# [MATERIAL SUPPLIED]
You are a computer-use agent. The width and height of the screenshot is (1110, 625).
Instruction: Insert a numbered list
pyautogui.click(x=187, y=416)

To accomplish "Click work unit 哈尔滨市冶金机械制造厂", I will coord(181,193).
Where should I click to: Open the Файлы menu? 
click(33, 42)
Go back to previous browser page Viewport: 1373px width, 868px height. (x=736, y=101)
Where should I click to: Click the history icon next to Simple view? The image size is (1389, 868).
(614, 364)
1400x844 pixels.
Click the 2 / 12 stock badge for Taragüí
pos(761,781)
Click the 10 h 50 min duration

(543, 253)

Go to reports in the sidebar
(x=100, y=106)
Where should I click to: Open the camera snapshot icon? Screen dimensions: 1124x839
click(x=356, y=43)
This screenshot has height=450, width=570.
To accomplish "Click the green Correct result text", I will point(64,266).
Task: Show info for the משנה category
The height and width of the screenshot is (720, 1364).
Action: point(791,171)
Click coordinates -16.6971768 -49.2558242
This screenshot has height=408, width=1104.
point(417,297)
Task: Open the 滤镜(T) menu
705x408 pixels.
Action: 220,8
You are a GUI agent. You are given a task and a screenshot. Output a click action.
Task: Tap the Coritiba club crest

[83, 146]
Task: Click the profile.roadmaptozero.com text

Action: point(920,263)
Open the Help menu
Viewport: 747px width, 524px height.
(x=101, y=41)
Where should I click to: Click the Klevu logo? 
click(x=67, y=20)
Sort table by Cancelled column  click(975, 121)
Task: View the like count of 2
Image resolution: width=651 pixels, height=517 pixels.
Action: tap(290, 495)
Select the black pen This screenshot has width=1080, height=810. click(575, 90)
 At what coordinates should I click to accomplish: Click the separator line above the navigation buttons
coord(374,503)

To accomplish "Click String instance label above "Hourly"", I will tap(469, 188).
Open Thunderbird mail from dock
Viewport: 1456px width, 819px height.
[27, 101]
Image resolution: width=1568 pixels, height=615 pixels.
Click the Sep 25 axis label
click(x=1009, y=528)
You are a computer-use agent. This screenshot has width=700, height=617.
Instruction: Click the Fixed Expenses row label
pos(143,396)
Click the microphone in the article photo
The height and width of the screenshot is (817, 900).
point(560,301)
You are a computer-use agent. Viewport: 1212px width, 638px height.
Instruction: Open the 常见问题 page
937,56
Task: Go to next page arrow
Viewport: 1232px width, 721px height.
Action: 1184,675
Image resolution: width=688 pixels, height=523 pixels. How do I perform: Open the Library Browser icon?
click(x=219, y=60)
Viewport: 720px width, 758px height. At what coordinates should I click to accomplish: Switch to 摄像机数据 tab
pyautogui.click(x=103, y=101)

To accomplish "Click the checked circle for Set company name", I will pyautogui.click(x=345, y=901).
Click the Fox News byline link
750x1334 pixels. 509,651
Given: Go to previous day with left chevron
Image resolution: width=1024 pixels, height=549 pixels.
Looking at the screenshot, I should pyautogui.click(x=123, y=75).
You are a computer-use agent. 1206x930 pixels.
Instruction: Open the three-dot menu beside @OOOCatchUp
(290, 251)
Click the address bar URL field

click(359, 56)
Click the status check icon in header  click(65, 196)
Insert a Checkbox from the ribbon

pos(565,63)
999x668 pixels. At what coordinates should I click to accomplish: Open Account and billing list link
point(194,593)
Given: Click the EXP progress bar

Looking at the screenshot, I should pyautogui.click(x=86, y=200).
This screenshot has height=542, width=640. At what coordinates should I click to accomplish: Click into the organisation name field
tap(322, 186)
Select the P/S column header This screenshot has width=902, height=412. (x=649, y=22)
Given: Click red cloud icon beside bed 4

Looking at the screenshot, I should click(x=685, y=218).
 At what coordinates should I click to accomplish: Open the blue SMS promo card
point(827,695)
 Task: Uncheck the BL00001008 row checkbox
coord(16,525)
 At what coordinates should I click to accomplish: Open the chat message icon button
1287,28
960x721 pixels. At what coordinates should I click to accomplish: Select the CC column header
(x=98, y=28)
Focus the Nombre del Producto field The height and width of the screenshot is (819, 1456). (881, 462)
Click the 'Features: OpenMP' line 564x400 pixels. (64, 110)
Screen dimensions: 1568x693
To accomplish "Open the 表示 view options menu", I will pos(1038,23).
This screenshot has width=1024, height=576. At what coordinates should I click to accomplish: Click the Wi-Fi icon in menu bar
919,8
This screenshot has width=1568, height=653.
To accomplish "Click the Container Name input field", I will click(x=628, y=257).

# [TO DO]
Transcribe all records exactly as written.

# [TASK OUTPUT]
You are a computer-use agent. The width and height of the screenshot is (1110, 625).
Instruction: Insert a numbered list
pyautogui.click(x=187, y=416)

To accomplish "Click work unit 哈尔滨市冶金机械制造厂", I will coord(181,193).
Where should I click to: Open the Файлы menu? 
click(33, 42)
Go back to previous browser page Viewport: 1373px width, 868px height. (x=736, y=101)
Where should I click to: Click the history icon next to Simple view? The image size is (1389, 868).
(614, 364)
1400x844 pixels.
Click the 2 / 12 stock badge for Taragüí
pos(761,781)
Click the 10 h 50 min duration

(543, 253)

Go to reports in the sidebar
(x=100, y=106)
Where should I click to: Open the camera snapshot icon? Screen dimensions: 1124x839
click(x=356, y=43)
This screenshot has height=450, width=570.
To accomplish "Click the green Correct result text", I will point(64,266).
Task: Show info for the משנה category
The height and width of the screenshot is (720, 1364).
Action: point(791,171)
Click coordinates -16.6971768 -49.2558242
This screenshot has height=408, width=1104.
point(417,297)
Task: Open the 滤镜(T) menu
705x408 pixels.
Action: 220,8
You are a GUI agent. You are given a task and a screenshot. Output a click action.
Task: Tap the Coritiba club crest

[83, 146]
Task: Click the profile.roadmaptozero.com text

Action: point(920,263)
Open the Help menu
Viewport: 747px width, 524px height.
(x=101, y=41)
Where should I click to: Click the Klevu logo? 
click(x=67, y=20)
Sort table by Cancelled column  click(975, 121)
Task: View the like count of 2
Image resolution: width=651 pixels, height=517 pixels.
Action: tap(290, 495)
Select the black pen This screenshot has width=1080, height=810. click(575, 90)
 At what coordinates should I click to accomplish: Click the separator line above the navigation buttons
coord(374,503)

To accomplish "Click String instance label above "Hourly"", I will tap(469, 188).
Open Thunderbird mail from dock
Viewport: 1456px width, 819px height.
[27, 101]
Image resolution: width=1568 pixels, height=615 pixels.
Click the Sep 25 axis label
click(x=1009, y=528)
You are a computer-use agent. This screenshot has width=700, height=617.
Instruction: Click the Fixed Expenses row label
pos(143,396)
Click the microphone in the article photo
The height and width of the screenshot is (817, 900).
point(560,301)
You are a computer-use agent. Viewport: 1212px width, 638px height.
Instruction: Open the 常见问题 page
937,56
Task: Go to next page arrow
Viewport: 1232px width, 721px height.
Action: 1184,675
Image resolution: width=688 pixels, height=523 pixels. How do I perform: Open the Library Browser icon?
click(x=219, y=60)
Viewport: 720px width, 758px height. At what coordinates should I click to accomplish: Switch to 摄像机数据 tab
pyautogui.click(x=103, y=101)

To accomplish "Click the checked circle for Set company name", I will pyautogui.click(x=345, y=901).
Click the Fox News byline link
750x1334 pixels. 509,651
Given: Go to previous day with left chevron
Image resolution: width=1024 pixels, height=549 pixels.
Looking at the screenshot, I should pyautogui.click(x=123, y=75).
You are a computer-use agent. 1206x930 pixels.
Instruction: Open the three-dot menu beside @OOOCatchUp
(290, 251)
Click the address bar URL field

click(359, 56)
Click the status check icon in header  click(65, 196)
Insert a Checkbox from the ribbon

pos(565,63)
999x668 pixels. At what coordinates should I click to accomplish: Open Account and billing list link
point(194,593)
Given: Click the EXP progress bar

Looking at the screenshot, I should pyautogui.click(x=86, y=200).
This screenshot has height=542, width=640. At what coordinates should I click to accomplish: Click into the organisation name field
tap(322, 186)
Select the P/S column header This screenshot has width=902, height=412. (x=649, y=22)
Given: Click red cloud icon beside bed 4

Looking at the screenshot, I should click(x=685, y=218).
 At what coordinates should I click to accomplish: Open the blue SMS promo card
point(827,695)
 Task: Uncheck the BL00001008 row checkbox
coord(16,525)
 At what coordinates should I click to accomplish: Open the chat message icon button
1287,28
960x721 pixels. At what coordinates should I click to accomplish: Select the CC column header
(x=98, y=28)
Focus the Nombre del Producto field The height and width of the screenshot is (819, 1456). (881, 462)
Click the 'Features: OpenMP' line 564x400 pixels. (64, 110)
Screen dimensions: 1568x693
To accomplish "Open the 表示 view options menu", I will pos(1038,23).
This screenshot has width=1024, height=576. At what coordinates should I click to accomplish: Click the Wi-Fi icon in menu bar
919,8
This screenshot has width=1568, height=653.
To accomplish "Click the Container Name input field", I will click(x=628, y=257).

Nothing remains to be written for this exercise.